Pelicans, Belted Kingfishers and Ospreys all love this tree
Some days the ideas don't come fast and furious so i surf the net looking for trends that affect humanity. On St. Croix the Hovensa closing is the main topic of conversation and will create unknown opportunities for years to come; we still have far to go before we feel the real effects. i'm avoiding writing about it because i've taken a position of wait and see. So on to other things that can also impact us and our environment.
There's a hint of a rainbow wayyyyy back in that cloud

Hawksbills and Greens...of the ten tagged in August at Buck Island National Park eight are still sending out signals whoo hoo. The map at seaturtle.org shows all of them remaining in the Caribbean between Puerto Rico and down as far as Antigua. They slowly meandered away from St. Croix with some going north and others heading south. It will be interesting to see if they come back and when.  i'm always checking the turtles at Cane Bay and so far none of ours have been tagged.
Hawksbill at Cane Bay

Hope the Whimbrel...that bird is freaking amazing and she is ours. Hope lives here from September to May at Great Pond on the south shore until she takes off to migrate north to her breeding grounds close to the eastern Alaskan border. She flies non-stop from here to Virginia where she fuels up and continues the trek north and west. She has had a monitor on her for three seasons and is one of the few Whimbrels still transmitting data to scientists. She has proven that Great Pond is an extremely sensitive wetland area and needs protecting.
Great Pond where Hope hangs out

New York Attorney General Eric Schnierderman will be co-chairing an investigation into risky mortgage packaging and the abusive lending that lead to the housing bubble that crashed our economy. This was a long time in coming and it is just a start but maybe some where down the road those that took advantage of inexperienced buyers will be brought to justice.
Customs House

Newt Gingrich is experiencing a revival of sorts. This summer his rising star bit the dust when his campaign staff bolted. i think most of us thought he was finished but he stayed in the game. Now he has won South Carolina and is trying to win Florida...apparently his schtick is redemption, he has seen the light and changed his ways. i think Gingrich is a professional con man and if conservatives can believe that he has repented of his ways and he becomes their nominee for President of the United States then they will prove to the world that they really can be led like a cow to slaughter.

Beliefs...it is easier to believe and not question than it is to question.

According to Michael Shermer “Men and women, indistinctly, have the same tendency to believe weird things. What changes is the type of weird thing. Women believe more in mediums, spiritualists, fortunetellers, witchcraft, amulets, alternative medicine and healers. Men prefer to believe in the paranormal, pseudoscience, creationism and UFOs.”
Saturday Market at La Reine

Jails are a business and we are number one in the world for incarceration.

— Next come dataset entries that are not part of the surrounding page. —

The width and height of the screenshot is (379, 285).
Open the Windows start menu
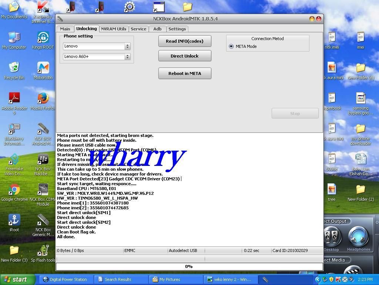point(17,279)
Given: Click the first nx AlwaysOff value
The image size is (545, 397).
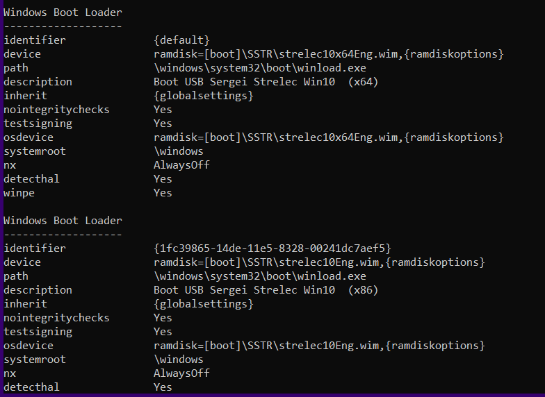Looking at the screenshot, I should 181,165.
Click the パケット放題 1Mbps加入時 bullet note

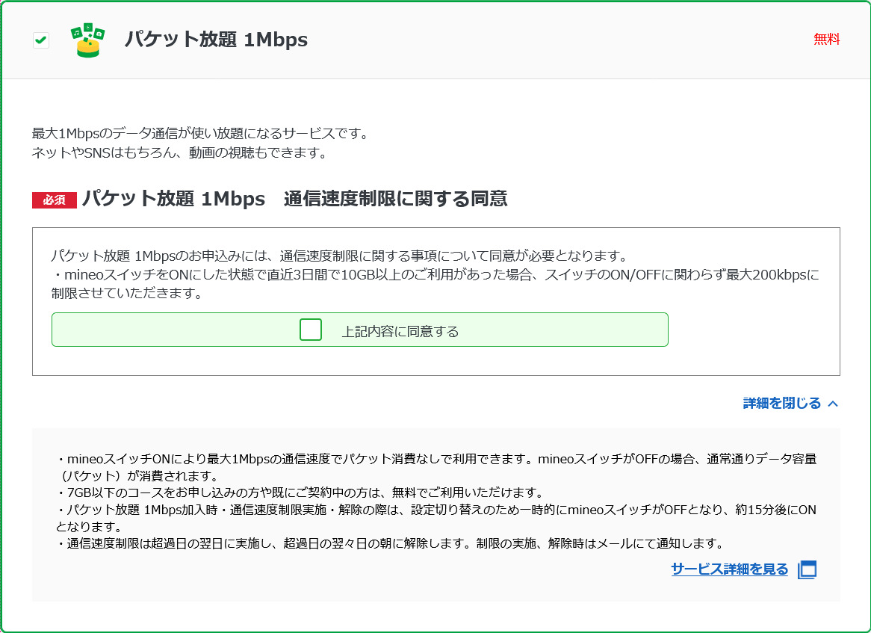[x=436, y=510]
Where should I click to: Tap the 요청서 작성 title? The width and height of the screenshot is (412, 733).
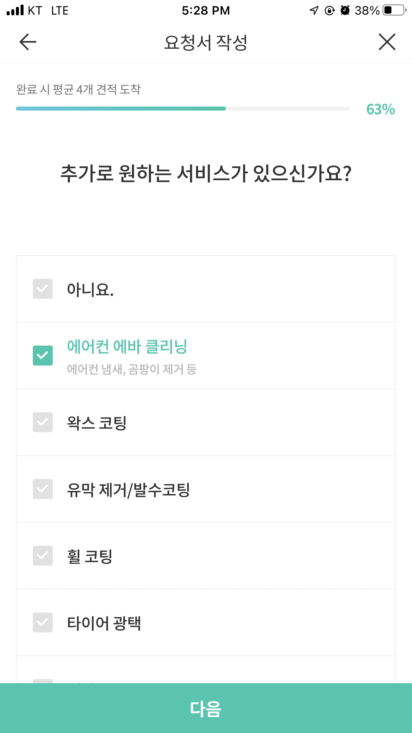click(206, 42)
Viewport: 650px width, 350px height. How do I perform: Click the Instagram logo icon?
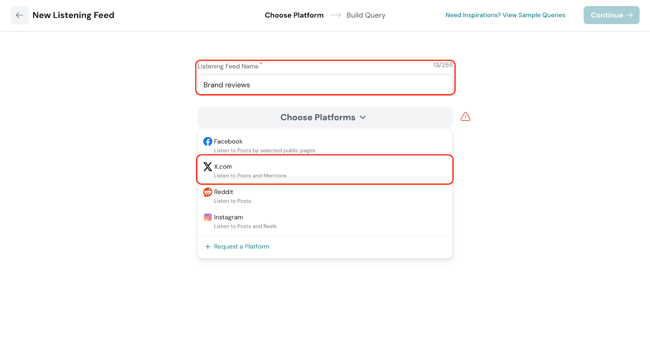coord(208,217)
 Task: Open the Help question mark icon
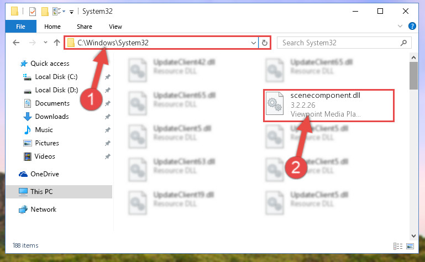pyautogui.click(x=412, y=26)
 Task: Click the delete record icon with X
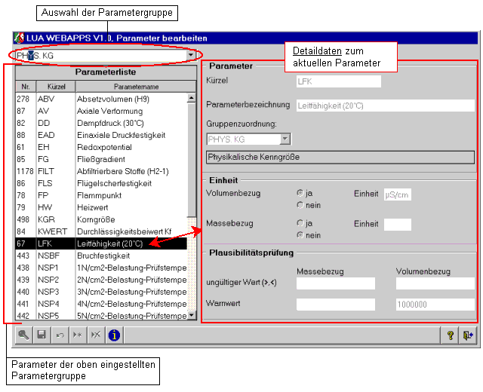pos(96,335)
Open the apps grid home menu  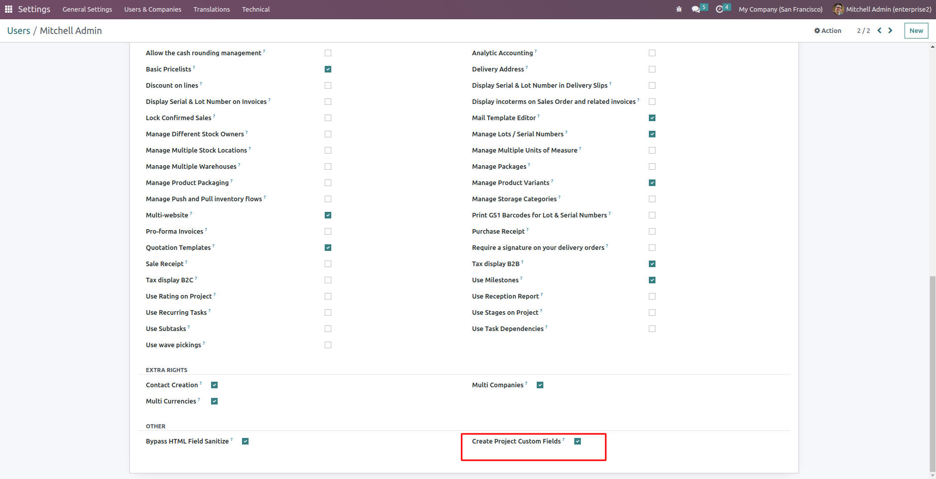9,9
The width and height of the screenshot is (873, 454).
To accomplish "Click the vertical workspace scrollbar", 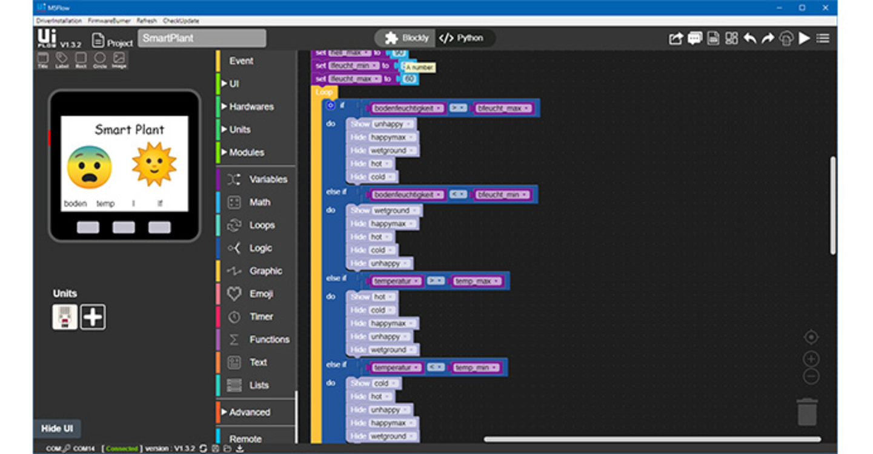I will click(x=833, y=205).
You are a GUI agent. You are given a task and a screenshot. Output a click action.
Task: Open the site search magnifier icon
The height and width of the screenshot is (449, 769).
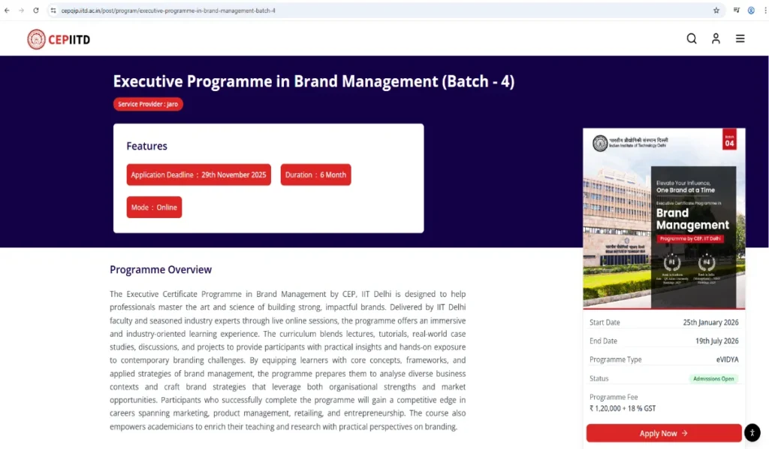point(692,39)
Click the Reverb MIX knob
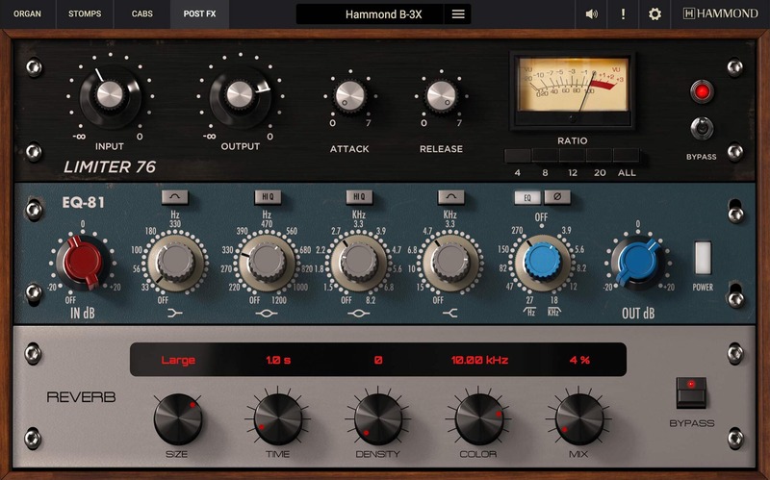The image size is (770, 480). (x=579, y=418)
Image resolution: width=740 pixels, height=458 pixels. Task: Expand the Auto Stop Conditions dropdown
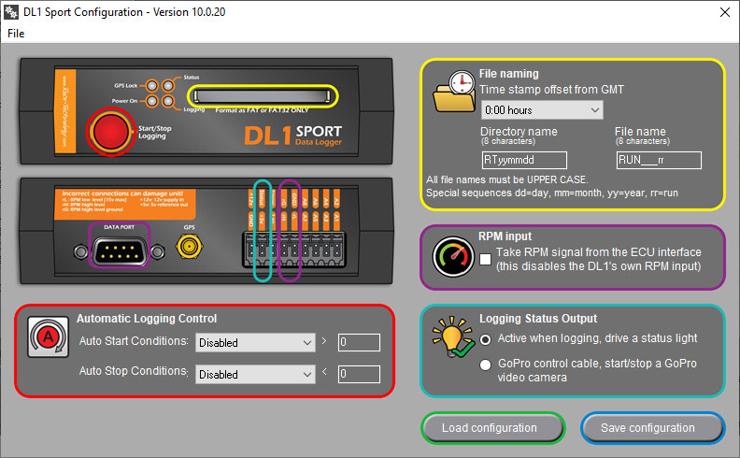pos(255,375)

A New Yorker article by Adam Gopnik, "The Caging of America," shockingly notes:
"Over all, there are now more people under "correctional supervision" in America - more than six million - than were in the Gulag Archipelago under Stalin at its height."
The toll on minorities is devastating because a lot of poor black and white men were incarcerated for non-violent crimes:
For a great many poor people in America, particularly poor black men, prison is a destination that braids through an ordinary life, much as high school and college do for rich white ones. More than half of all black men without a high-school diploma go to prison at some time in their lives. Mass incarceration on a scale almost unexampled in human history is a fundamental fact of our country today - perhaps the fundamental fact, as slavery was the fundamental fact of 1850. In truth, there are more black men in the grip of the criminal-justice system - in prison, on probation, or on parole - than were in slavery then.
Gopnik is appalled: "The scale and the brutality of our prisons are the moral scandal of American life."

And here's my two cents on that issue...when jails became a business the need for customers increased. Without customers there can be no profit so the fact that we are the number one jailers in the world does not surprise me.